__PASSAGE TO READ__.
○ ○ ○ ○ ○ ○ ○

Yet the actor-director, often identified as a traditionalist Catholic, acknowledged that the film is “hugely personal. I saw other film versions and I couldn’t understand them; I couldn’t believe them.”

What drove him to create this version was a spiritual crisis about 13 years ago. “I came to a difficult point in my life and meditating on Christ’s sufferings, on his passion, got me through it,” he said.

“Once I started meditating on the passion, really going deep into it in my own mind and heart, then I began to understand it, to believe: That’s the version I put on film. ... The story, the way I envisioned the suffering of Christ, got inside me and started to grow, and it reached a point where I just had to tell it, to get it out.”

Who was responsible for Jesus’ death? The film’s answer is everyone — in accord with the biblical teaching that Jesus died because of the sins of each individual ever born.

The movie says this from the very start, citing the traditional belief that the prophet Isaiah foretold redemption through the cross (“he was wounded for our transgressions”).

In flashbacks, Jesus himself says “no man has greater love than this, that he lay down his life for his friends” and, at the Last Supper, “This is my blood, given for you and many for the forgiveness of sins.”

As for the culprits directly involved in the crucifixion, the film features a shrouded, androgynous Satan, who is eerily omnipresent and rejoices mirthlessly when Jesus is finally dead. Judas fulfills his customary betrayal and hangs himself. Pilate orders the unjust execution and Roman troops gladly carry it out.

But what about the Jews?

Liberal scholars interpret Jesus as a political martyr, whereas the Gospels, and “Passion,” say the Jewish authorities judged him guilty of blasphemy for claiming to be the Messiah and Son of God and led their followers in urging execution.

While the script doesn’t imply collective guilt for Jews as a people, there are villainous details that go beyond the Bible.

For instance, the Gospels report that Jewish temple guards at the Sanhedrin trial slapped, spat upon and struck Jesus. But in the dramatized “Passion,” the guards beat Jesus so severely that his right eye is swollen shut.

Pilate as sympathizerPilate later chastises the grandly berobed chief priests: “You half-kill your prisoners before they are judged?”

Pilate, depicted as a Jesus sympathizer, cites the injuries in appealing to the priests to drop the charges. “Isn’t it enough? Look at him,” another addition to the Bible.

○ ○ ○ ○ ○ ○ ○

__DATA SECTION__.
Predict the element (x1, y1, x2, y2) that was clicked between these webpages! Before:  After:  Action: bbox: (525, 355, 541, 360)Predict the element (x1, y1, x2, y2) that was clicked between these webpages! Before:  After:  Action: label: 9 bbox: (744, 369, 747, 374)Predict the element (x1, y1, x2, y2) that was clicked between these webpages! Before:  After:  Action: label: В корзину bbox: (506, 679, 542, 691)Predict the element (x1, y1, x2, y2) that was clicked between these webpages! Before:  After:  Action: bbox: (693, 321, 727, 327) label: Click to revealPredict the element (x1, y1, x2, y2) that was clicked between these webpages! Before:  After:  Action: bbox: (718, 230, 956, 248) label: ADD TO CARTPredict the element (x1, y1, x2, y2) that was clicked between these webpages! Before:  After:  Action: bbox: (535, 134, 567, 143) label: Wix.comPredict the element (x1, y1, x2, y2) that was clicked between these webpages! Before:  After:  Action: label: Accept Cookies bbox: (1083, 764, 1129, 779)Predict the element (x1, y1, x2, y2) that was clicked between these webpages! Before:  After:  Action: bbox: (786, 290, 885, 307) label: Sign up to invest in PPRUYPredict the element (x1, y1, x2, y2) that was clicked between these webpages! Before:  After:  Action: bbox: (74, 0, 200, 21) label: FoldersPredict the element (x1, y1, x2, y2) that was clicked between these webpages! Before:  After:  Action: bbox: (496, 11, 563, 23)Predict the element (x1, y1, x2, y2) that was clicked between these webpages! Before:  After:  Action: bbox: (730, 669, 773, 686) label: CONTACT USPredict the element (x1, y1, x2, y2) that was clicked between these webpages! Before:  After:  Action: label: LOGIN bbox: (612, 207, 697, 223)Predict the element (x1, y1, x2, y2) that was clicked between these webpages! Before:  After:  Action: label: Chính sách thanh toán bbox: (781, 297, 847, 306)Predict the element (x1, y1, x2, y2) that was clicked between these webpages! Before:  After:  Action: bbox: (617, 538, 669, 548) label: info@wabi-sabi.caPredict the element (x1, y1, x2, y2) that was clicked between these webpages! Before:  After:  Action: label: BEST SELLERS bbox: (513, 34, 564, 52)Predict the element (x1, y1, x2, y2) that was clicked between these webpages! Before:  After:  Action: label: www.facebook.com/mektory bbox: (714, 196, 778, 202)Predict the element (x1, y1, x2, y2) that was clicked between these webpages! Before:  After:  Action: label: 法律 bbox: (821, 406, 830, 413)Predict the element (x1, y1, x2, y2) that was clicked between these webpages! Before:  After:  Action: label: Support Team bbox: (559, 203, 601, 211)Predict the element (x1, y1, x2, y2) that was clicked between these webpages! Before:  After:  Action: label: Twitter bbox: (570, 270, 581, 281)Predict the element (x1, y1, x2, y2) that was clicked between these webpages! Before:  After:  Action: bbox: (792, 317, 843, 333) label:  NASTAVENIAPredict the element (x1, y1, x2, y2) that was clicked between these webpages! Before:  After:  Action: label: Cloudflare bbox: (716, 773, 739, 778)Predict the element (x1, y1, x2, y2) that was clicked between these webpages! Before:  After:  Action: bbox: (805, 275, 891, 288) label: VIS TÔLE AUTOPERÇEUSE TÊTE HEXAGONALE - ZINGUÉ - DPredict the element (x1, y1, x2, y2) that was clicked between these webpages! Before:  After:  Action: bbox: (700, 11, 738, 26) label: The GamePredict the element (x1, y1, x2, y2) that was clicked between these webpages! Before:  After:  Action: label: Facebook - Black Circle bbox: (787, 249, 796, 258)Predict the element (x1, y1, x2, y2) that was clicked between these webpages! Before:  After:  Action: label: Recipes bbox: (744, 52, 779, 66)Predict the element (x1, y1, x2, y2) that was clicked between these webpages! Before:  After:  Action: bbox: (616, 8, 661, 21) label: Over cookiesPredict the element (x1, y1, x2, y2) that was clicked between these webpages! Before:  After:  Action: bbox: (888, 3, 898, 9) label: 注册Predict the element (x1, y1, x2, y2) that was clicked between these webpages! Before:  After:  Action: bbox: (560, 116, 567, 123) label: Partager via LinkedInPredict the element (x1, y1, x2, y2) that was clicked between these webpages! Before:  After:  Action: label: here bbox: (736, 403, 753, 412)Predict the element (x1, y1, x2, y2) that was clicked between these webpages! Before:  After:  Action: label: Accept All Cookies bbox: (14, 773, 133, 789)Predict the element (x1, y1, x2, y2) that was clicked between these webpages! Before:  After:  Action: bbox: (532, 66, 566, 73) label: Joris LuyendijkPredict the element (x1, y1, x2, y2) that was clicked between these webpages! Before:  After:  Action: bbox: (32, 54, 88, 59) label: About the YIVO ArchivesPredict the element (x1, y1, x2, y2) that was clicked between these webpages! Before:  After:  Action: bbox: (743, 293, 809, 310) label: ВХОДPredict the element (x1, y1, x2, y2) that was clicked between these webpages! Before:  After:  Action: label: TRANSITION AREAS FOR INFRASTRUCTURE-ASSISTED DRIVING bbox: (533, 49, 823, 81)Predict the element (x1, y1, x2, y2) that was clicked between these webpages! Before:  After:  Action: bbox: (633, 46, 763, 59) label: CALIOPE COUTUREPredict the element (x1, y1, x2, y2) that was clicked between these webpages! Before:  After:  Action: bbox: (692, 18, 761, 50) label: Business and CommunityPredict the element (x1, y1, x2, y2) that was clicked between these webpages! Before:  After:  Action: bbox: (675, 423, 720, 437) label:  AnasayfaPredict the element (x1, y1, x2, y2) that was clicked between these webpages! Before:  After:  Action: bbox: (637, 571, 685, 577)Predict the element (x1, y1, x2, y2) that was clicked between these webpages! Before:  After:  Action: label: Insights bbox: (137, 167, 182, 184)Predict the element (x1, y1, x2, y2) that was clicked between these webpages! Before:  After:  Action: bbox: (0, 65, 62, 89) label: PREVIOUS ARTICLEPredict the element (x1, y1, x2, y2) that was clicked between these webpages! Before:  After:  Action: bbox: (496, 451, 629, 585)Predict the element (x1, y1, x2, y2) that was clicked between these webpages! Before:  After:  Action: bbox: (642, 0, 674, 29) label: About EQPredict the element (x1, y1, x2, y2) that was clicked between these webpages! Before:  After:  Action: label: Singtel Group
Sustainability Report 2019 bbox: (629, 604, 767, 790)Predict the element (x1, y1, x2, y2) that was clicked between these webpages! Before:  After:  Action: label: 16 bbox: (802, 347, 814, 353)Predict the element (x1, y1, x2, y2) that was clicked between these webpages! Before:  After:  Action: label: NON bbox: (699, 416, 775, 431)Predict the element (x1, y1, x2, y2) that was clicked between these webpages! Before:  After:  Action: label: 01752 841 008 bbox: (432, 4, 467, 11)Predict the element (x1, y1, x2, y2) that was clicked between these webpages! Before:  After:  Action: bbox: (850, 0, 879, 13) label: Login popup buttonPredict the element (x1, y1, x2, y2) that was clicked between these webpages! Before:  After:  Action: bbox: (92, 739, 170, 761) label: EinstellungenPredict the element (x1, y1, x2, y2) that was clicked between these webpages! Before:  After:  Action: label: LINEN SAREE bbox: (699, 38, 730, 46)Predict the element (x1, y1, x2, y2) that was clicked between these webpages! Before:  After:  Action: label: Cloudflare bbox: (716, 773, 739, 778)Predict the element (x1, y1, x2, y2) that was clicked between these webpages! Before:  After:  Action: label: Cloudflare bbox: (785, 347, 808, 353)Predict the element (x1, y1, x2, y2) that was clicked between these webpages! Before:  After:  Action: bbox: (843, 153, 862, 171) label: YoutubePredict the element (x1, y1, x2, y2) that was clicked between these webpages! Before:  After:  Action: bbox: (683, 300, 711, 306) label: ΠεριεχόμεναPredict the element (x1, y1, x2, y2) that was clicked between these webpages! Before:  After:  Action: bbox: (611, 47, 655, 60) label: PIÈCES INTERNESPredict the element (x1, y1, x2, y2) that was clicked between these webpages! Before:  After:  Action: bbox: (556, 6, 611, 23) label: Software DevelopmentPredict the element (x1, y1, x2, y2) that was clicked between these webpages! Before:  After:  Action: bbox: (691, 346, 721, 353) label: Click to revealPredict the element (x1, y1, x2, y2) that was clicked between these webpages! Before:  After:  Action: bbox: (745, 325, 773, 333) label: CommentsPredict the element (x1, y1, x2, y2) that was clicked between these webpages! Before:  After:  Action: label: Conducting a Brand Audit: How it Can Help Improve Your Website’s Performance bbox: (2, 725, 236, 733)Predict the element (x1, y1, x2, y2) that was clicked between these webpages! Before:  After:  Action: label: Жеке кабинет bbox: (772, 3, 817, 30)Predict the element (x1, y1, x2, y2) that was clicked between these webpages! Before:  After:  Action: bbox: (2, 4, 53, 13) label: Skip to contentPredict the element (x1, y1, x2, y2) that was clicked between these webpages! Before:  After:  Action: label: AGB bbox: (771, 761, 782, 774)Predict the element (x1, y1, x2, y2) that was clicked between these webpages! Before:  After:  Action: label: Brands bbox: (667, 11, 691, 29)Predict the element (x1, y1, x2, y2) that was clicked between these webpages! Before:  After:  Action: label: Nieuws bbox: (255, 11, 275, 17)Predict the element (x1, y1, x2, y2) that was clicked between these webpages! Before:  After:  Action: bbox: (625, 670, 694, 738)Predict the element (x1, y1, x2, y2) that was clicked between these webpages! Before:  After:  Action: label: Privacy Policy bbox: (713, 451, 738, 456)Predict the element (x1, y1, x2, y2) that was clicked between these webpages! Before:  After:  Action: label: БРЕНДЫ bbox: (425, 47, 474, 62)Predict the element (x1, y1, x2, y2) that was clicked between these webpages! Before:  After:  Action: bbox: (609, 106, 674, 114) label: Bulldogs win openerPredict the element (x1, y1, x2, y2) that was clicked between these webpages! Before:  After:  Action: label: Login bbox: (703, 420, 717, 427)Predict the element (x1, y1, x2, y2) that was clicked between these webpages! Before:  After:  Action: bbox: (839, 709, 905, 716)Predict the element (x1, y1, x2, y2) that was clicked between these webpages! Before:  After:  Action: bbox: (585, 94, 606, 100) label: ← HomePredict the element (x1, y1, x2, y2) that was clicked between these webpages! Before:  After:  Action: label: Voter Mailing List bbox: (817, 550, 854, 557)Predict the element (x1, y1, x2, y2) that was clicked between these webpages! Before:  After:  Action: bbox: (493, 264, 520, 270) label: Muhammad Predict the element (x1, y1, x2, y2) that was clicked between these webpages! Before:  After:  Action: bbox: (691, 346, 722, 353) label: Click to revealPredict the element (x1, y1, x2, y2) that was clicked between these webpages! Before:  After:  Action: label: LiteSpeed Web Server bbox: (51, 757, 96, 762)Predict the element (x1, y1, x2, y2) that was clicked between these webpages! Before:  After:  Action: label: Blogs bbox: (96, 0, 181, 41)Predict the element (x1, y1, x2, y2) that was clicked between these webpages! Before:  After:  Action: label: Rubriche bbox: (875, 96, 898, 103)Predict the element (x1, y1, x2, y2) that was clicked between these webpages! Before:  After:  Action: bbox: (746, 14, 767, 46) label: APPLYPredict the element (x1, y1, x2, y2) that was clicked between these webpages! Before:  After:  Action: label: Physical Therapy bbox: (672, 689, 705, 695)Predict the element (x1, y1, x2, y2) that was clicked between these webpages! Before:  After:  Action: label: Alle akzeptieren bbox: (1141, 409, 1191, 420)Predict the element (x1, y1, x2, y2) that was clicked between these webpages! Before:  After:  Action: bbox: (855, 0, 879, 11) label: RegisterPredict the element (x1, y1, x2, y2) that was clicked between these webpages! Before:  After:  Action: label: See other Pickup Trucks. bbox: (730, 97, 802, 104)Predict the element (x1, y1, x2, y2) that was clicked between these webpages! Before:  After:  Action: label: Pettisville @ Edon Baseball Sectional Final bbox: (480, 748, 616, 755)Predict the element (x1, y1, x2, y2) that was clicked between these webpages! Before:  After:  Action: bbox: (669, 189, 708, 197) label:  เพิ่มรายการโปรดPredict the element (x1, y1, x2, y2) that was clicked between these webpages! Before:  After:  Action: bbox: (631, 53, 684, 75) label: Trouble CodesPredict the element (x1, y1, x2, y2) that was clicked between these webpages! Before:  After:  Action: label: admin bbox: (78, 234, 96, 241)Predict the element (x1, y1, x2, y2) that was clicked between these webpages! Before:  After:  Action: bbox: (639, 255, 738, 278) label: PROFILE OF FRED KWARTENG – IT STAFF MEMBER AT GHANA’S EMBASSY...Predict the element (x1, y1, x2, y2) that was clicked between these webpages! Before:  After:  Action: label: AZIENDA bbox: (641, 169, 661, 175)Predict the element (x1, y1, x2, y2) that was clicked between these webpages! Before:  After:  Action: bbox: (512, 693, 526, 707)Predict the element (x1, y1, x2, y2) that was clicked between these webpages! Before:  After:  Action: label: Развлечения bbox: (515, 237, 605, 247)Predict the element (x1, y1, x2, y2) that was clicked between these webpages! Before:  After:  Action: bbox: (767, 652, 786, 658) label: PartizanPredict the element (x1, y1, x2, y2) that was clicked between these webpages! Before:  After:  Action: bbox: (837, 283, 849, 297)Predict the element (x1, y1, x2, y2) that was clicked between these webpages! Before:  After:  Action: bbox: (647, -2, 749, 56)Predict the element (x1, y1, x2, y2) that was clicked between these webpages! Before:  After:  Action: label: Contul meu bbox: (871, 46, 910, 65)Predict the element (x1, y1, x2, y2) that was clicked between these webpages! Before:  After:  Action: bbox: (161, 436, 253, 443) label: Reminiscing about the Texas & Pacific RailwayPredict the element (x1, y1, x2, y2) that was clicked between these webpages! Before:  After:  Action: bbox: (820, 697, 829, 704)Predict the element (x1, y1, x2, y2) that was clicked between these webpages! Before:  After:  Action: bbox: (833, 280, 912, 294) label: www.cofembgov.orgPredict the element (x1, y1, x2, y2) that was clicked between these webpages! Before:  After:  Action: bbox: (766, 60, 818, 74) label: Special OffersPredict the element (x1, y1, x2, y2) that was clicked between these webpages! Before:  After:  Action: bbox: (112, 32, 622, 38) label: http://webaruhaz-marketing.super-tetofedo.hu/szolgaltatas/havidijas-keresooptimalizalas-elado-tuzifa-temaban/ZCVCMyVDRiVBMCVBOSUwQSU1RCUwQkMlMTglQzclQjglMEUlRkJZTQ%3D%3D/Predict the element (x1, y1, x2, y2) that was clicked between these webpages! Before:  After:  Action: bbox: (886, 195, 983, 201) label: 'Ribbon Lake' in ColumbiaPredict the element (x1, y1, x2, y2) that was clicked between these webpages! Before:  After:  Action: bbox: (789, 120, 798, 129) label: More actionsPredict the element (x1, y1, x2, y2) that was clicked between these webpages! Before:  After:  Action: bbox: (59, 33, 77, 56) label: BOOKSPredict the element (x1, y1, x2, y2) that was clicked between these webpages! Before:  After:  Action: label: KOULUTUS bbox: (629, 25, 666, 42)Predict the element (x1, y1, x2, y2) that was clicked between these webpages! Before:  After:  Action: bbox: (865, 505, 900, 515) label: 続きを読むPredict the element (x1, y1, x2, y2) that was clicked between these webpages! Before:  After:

○ ○ ○ ○ ○ ○ ○

__PROBLEMS AND TASKS__.
• A. Retype the passage on the Passion film from "While the script" up to and including "to the Bible.".
• B. Sum up the passage on the Passion film in two sentences.
• C. Carry on the passage on the Passion film from where it stops.

__PER-TASK ANSWERS__.
• A.
While the script doesn’t imply collective guilt for Jews as a people, there are villainous details that go beyond the Bible.

For instance, the Gospels report that Jewish temple guards at the Sanhedrin trial slapped, spat upon and struck Jesus. But in the dramatized “Passion,” the guards beat Jesus so severely that his right eye is swollen shut.

Pilate as sympathizerPilate later chastises the grandly berobed chief priests: “You half-kill your prisoners before they are judged?”

Pilate, depicted as a Jesus sympathizer, cites the injuries in appealing to the priests to drop the charges. “Isn’t it enough? Look at him,” another addition to the Bible.

• B. The actor-director calls the film hugely personal: meditating on Christ's sufferings got him through a spiritual crisis about 13 years ago, and the version he came to understand and believe is the one he put on film. The film's answer to who was responsible for Jesus' death is everyone, and while the script doesn't imply collective guilt for Jews as a people, it adds villainous details beyond the Bible, such as temple guards beating Jesus so severely that his right eye is swollen shut.

• C.
Also, the priests look on with impassive satisfaction during the bloody Roman scourging. The Bible doesn’t say the priests witnessed this, though it does place them at the crucifixion — as “Passion” does.

However, there are elements that might assuage some Jewish objections to the movie (Gibson opted not to answer questions on the subject).

Although the priest-led Jewish crowd is bloodthirsty, it does not shout the biblical sentence that has been used by anti-Semites and most upsets Jews: “His blood be on us and on our children!” (Matthew 27:25)

All those on Jesus’ side were also Jewish, of course, and the film has some reminders. Above all, Gibson’s unusual script in Aramaic and Hebrew (with English subtitles) underscores Jesus’ Semitic setting. Mary is heard reciting the Passover ritual. Simon of Cyrene, who helps Jesus bear the cross, is identified as Jewish.

Also, some Jewish elders denounce the Sanhedrin trial as a travesty. That point would have been driven home if the film had included the biblical scene where Sanhedrin members Joseph of Arimathea and Nicodemus bury Jesus.

Gibson reports that he did “an immense amount of reading” beyond the Gospels before getting behind the camera. He noted that experts disagreed about historical details, which he needed in order to flesh out the Gospel accounts.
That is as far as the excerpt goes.